■ **PROBLEM REQUIREMENTS**:
Repeat, please, exactly the lines from the one that has "Task: Click the EF2 label in the legend" through the end of the records below, with pictures dropped.

(DATA LISTING begins)

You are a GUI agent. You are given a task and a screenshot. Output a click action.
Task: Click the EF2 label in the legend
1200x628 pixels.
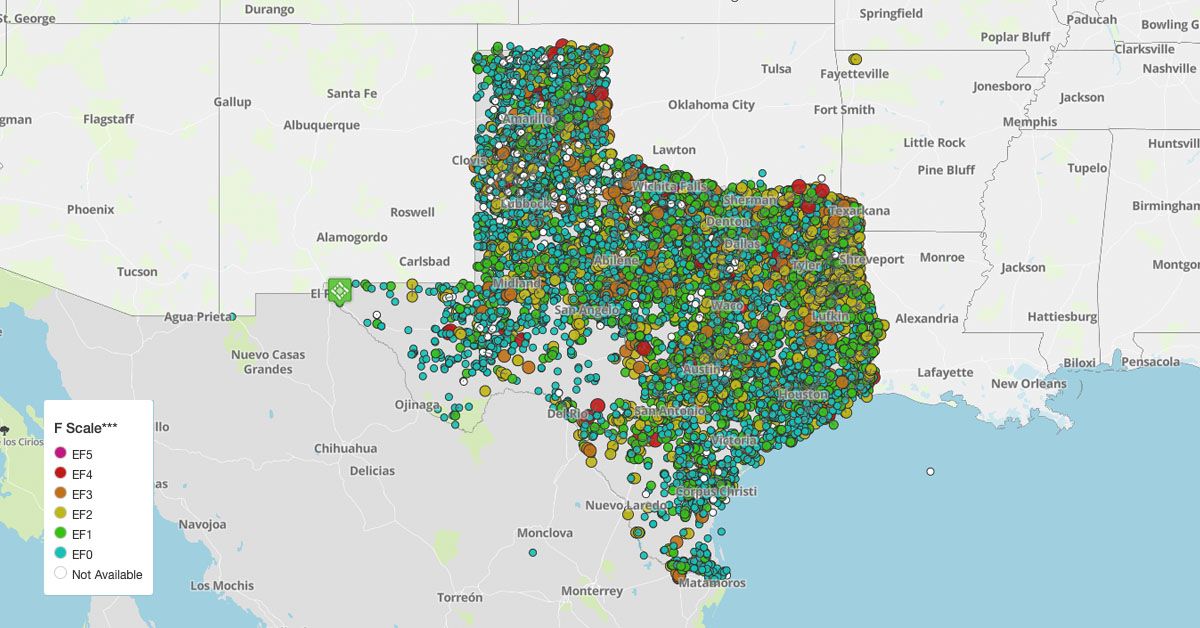[80, 513]
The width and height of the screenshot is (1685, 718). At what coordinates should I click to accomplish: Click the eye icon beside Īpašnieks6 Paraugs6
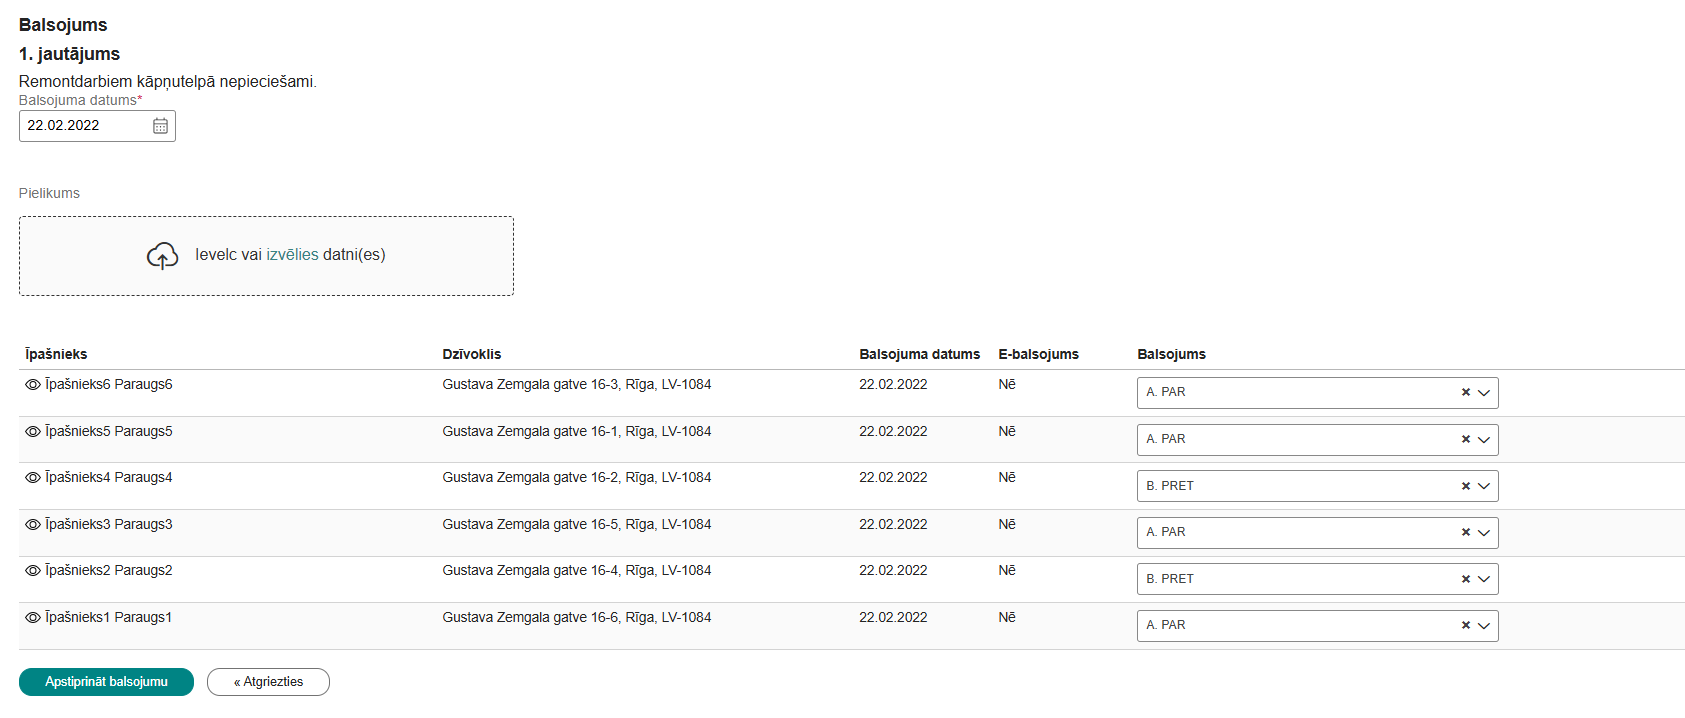coord(32,385)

(DATA LISTING ends)

■ **EXERCISE RESULT**:
Task: Click the EF2 label in the legend
1200x628 pixels.
[80, 513]
The width and height of the screenshot is (1685, 718). At what coordinates should I click to accomplish: Click the eye icon beside Īpašnieks6 Paraugs6
coord(32,385)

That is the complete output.